Project #5: Biochemistry:Hexokinase Project, Dr. Sonja Braun-Sand and Dr. Wendy Haggren (Biochemistry)
Targeted drug development is an approach that begins with the identification of a protein, a target, which functions abnormally and causes disease. A drug is then developed that targets the protein, alters its abnormal function, and treats the disease. Essential to this approach is a thorough understanding of the target protein's structure. Our target, hexokinase, is found in all cells. It takes glucose that has entered cells from the blood and converts it into a form that is trapped in the cell. The trapped glucose can be used by the cell for energy production or for conversion to stored fuel. When hexokinase functions abnormally, it has been implicated in some cancers and diabetes.
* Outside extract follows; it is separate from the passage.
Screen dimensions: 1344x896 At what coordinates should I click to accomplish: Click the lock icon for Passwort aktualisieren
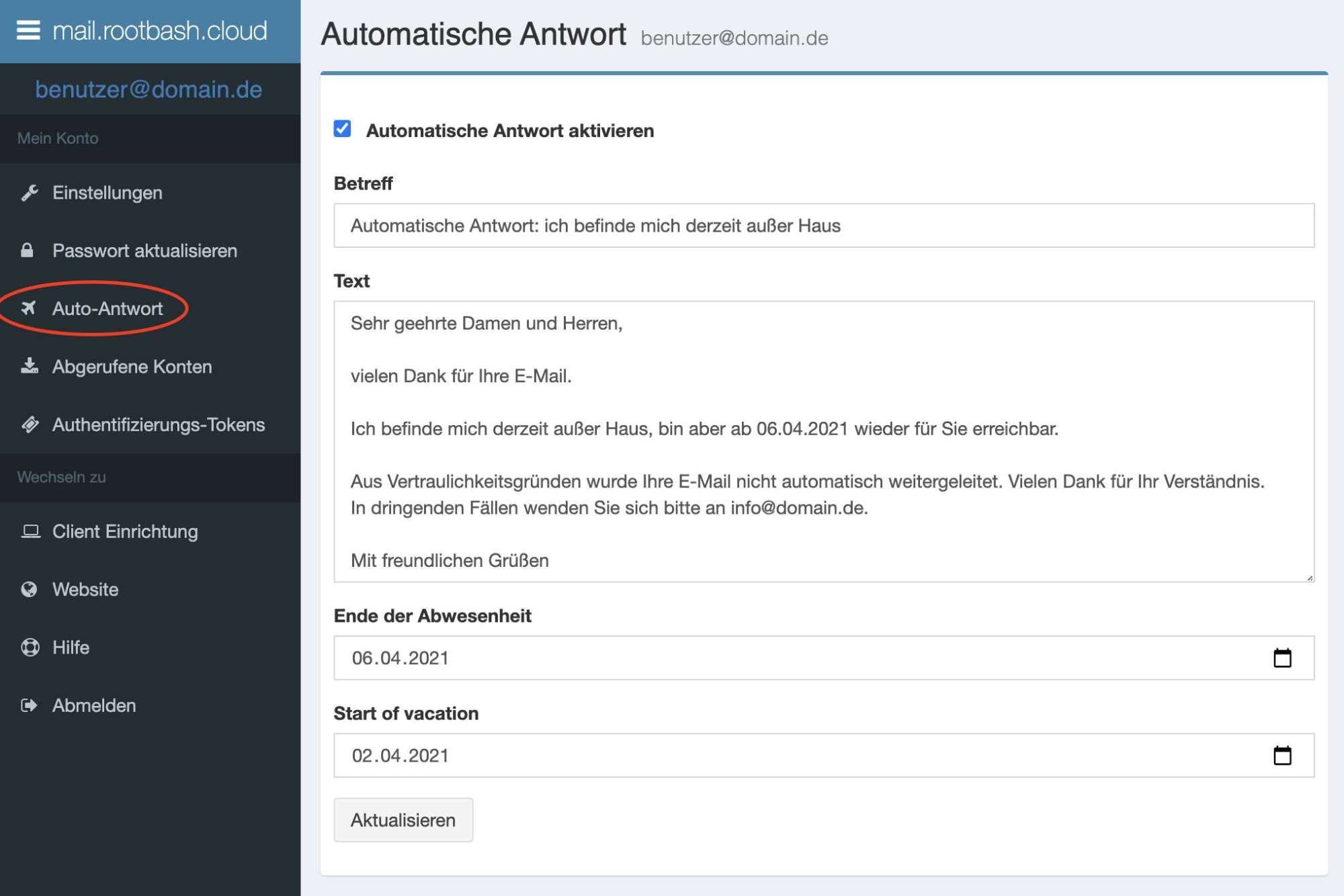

Our research group uses the yeast hexokinases as a model for the human hexokinases, and employs a multi-disciplinary approach to correlate hexokinase structure to its function. Our group has already introduced three mutations into the gene encoding yeast hexokinase I. REU students working in our group will apply molecular biological tools to optimize the expression of the wildtype and mutant hexokinase enzymes in yeast cells, then analyze their activity using ultraviolet-visible spectroscopy to characterize the effect of the mutations. This approach will allow us to make greater advances in correlating structure to function of this protein believed to be critical to the progress of diabetes and some cancers.